Stored data START

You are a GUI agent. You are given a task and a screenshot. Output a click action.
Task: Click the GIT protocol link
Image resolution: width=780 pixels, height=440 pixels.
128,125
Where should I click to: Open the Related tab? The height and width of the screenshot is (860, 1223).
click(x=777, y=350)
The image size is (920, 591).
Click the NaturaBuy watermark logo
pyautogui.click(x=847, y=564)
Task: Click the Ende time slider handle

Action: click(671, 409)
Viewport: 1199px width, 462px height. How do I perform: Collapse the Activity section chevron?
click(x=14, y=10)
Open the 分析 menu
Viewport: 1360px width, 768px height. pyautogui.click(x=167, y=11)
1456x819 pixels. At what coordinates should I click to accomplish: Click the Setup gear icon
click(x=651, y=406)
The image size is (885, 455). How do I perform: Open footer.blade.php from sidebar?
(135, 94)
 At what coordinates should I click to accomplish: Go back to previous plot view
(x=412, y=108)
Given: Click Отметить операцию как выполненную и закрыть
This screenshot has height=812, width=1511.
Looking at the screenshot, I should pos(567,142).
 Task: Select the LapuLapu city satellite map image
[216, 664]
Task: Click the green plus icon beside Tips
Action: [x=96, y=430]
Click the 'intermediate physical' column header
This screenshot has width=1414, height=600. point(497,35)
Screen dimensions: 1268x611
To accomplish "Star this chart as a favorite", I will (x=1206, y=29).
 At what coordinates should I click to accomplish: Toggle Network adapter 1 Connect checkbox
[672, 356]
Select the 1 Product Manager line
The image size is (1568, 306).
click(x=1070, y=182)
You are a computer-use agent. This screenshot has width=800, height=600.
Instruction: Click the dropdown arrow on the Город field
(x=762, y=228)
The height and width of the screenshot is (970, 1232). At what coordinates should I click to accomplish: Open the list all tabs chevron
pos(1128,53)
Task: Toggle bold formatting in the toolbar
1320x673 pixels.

Stored data END

_Exercise_
Beginning with the line that holds "This screenshot has height=812, width=1511.", copy the entries exactly to their last line, and leave out every earlier line.

_Written answer_
This screenshot has height=812, width=1511.
Looking at the screenshot, I should pos(567,142).
 Task: Select the LapuLapu city satellite map image
[216, 664]
Task: Click the green plus icon beside Tips
Action: [x=96, y=430]
Click the 'intermediate physical' column header
This screenshot has width=1414, height=600. point(497,35)
Screen dimensions: 1268x611
To accomplish "Star this chart as a favorite", I will (x=1206, y=29).
 At what coordinates should I click to accomplish: Toggle Network adapter 1 Connect checkbox
[672, 356]
Select the 1 Product Manager line
The image size is (1568, 306).
click(x=1070, y=182)
You are a computer-use agent. This screenshot has width=800, height=600.
Instruction: Click the dropdown arrow on the Город field
(x=762, y=228)
The height and width of the screenshot is (970, 1232). At what coordinates should I click to accomplish: Open the list all tabs chevron
pos(1128,53)
Task: Toggle bold formatting in the toolbar
1320x673 pixels.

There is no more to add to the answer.